Vezakis Antonios, Fragulidis Georgios, Polydorou Andreas
Antonios Vezakis, Georgios Fragulidis, Andreas Polydorou, Academic Department of Surgery and Endoscopy Unit, University of Athens, Aretaieion Hospital, 11528 Athens, Greece.
World J Gastrointest Endosc. 2015 Oct 10;7(14):1135-41. doi: 10.4253/wjge.v7.i14.1135.
Endoscopic retrograde cholangiopancreatography (ERCP) has become an important therapeutic modality for biliary and pancreatic disorders. Perforation is one of the most feared complications of ERCP and endoscopic sphincterotomy. A MEDLINE search was performed from 2000-2014 using the keywords "perforation", "ERCP" and "endoscopic sphincterotomy". All articles including more than nine cases were reviewed. The incidence of ERCP-related perforations was low (0.39%, 95%CI: 0.34-0.69) with an associated mortality of 7.8% (95%CI: 3.80-13.07). Endoscopic sphincterotomy was responsible for 41% of perforations, insertion and manipulations of the endoscope for 26%, guidewires for 15%, dilation of strictures for 3%, other instruments for 4%, stent insertion or migration for 2% and in 7% of cases the etiology was unknown. The diagnosis was made during ERCP in 73% of cases. The mechanism, site and extent of injury, suggested by clinical and radiographic findings, should guide towards operative or non-operative management. In type I perforations early surgical repair is indicated, unless endoscopic closure can be achieved. Patients with type II perforations should be treated initially non-operatively. Non-operative treatment includes biliary stenting, fasting, intravenous fluid resuscitation, nasogastric drainage, broad spectrum antibiotics, percutaneous drainage of fluid collections. Non-operative treatment was successful in 79% of patients with type II injuries, with an overall mortality of 9.4%. Non-operative treatment was sufficient in all patients with type III injuries. Surgical technique depends on timing, site and size of defect and clinical condition of the patient. In conclusion, diagnosis is based on clinical suspicion and clinical and radiographic findings. Whilst surgery is usually indicated in patients with type I injuries, patients with type II or III injuries should be treated initially non-operatively. A minority of them will finally require surgical intervention.

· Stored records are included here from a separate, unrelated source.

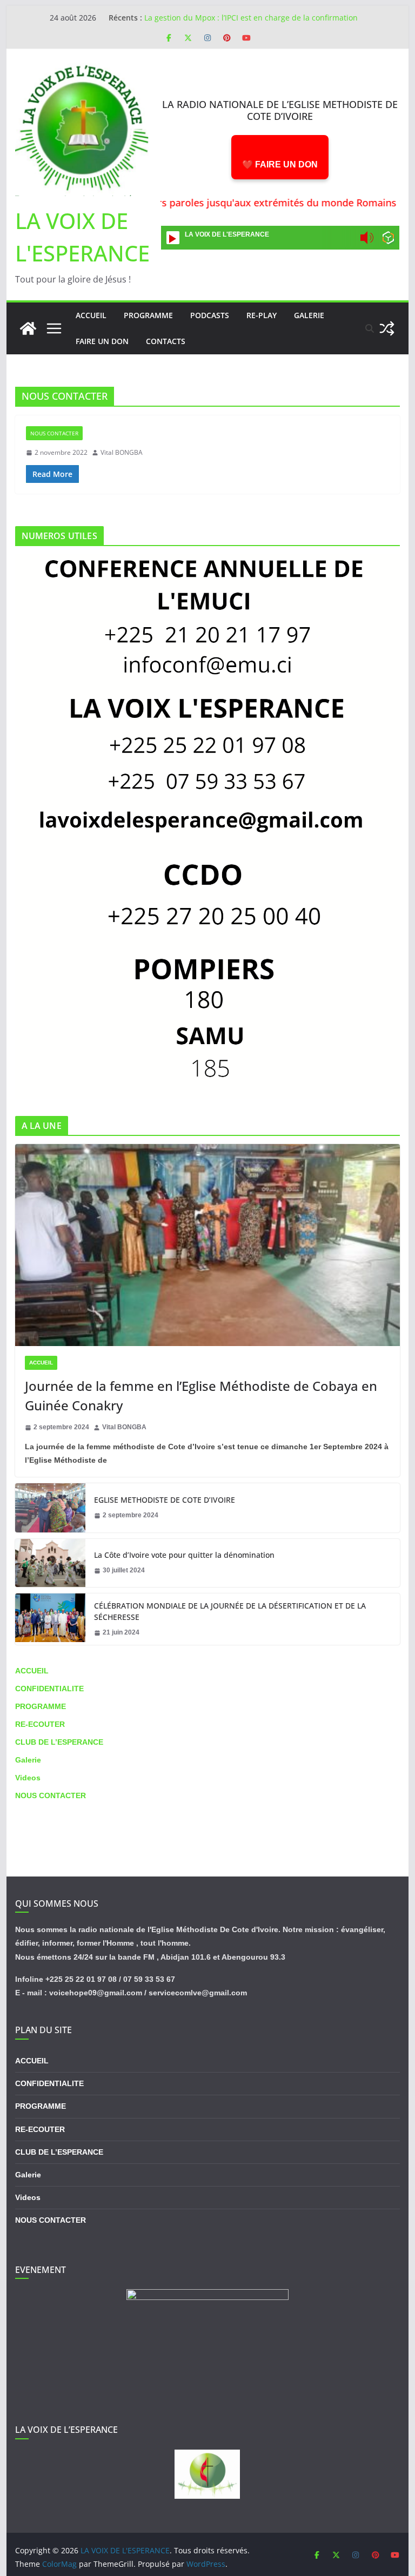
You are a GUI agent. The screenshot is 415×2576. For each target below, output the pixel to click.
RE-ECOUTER (40, 1724)
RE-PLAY (261, 315)
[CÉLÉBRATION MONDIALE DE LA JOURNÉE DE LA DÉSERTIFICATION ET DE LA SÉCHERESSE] (50, 1619)
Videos (28, 1777)
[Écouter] (172, 237)
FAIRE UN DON (102, 341)
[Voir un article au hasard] (387, 328)
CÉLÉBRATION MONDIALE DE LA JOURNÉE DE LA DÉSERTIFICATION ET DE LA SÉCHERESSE (230, 1611)
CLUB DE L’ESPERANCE (59, 1742)
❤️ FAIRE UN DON (280, 164)
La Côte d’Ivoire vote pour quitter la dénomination (184, 1555)
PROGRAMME (148, 315)
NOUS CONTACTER (54, 433)
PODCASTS (209, 315)
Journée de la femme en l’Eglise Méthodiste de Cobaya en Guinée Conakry (201, 1395)
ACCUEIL (41, 1363)
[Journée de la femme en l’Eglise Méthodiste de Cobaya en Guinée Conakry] (207, 1245)
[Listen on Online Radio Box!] (388, 239)
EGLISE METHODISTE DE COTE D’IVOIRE (164, 1500)
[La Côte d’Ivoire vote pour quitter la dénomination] (50, 1563)
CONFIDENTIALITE (49, 1688)
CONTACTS (165, 341)
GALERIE (309, 315)
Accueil (91, 315)
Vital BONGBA (122, 452)
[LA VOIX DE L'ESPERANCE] (28, 328)
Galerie (28, 1760)
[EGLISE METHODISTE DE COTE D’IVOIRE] (50, 1507)
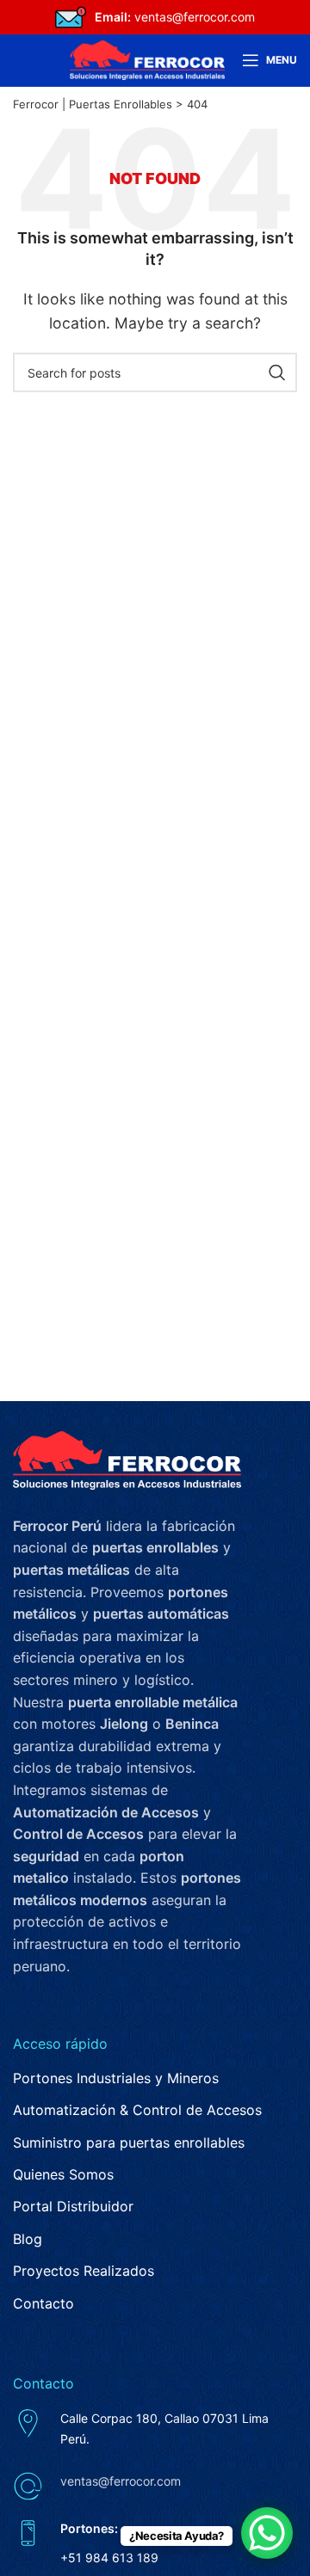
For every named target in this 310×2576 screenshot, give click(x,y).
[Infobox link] (155, 16)
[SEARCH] (277, 372)
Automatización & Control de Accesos (137, 2109)
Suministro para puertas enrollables (129, 2142)
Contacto (43, 2303)
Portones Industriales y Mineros (116, 2078)
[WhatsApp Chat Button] (267, 2533)
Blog (27, 2238)
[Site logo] (147, 58)
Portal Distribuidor (73, 2206)
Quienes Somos (63, 2174)
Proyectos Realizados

内镜逆行胰胆管造影术(ERCP)已成为治疗胆管和胰腺疾病的一种重要治疗方式。穿孔是ERCP和内镜括约肌切开术最可怕的并发症之一。利用关键词“穿孔”“ERCP”和“内镜括约肌切开术”对2000年至2014年期间的医学文献数据库(MEDLINE)进行了检索。对所有包含超过9例病例的文章进行了综述。ERCP相关穿孔的发生率较低(0.39%,95%置信区间:0.34 - 0.69),相关死亡率为7.8%(95%置信区间:3.80 - 13.07)。内镜括约肌切开术导致41%的穿孔,内镜插入和操作导致26%,导丝导致15%,狭窄扩张导致3%,其他器械导致4%,支架置入或移位导致2%,7%的病例病因不明。73%的病例在ERCP过程中做出诊断。临床和影像学检查结果提示的损伤机制、部位和程度,应指导手术或非手术治疗。对于I型穿孔,除非能实现内镜闭合,否则应尽早进行手术修复。II型穿孔患者应首先进行非手术治疗。非手术治疗包括胆管支架置入、禁食、静脉补液、鼻胃管引流、广谱抗生素、经皮穿刺引流积液。79%的II型损伤患者非手术治疗成功,总体死亡率为9.4%。所有III型损伤患者非手术治疗均足够。手术技术取决于穿孔的时间、部位、大小以及患者的临床状况。总之,诊断基于临床怀疑以及临床和影像学检查结果。虽然I型损伤患者通常需要手术治疗,但II型或III型损伤患者应首先进行非手术治疗。其中少数患者最终将需要手术干预。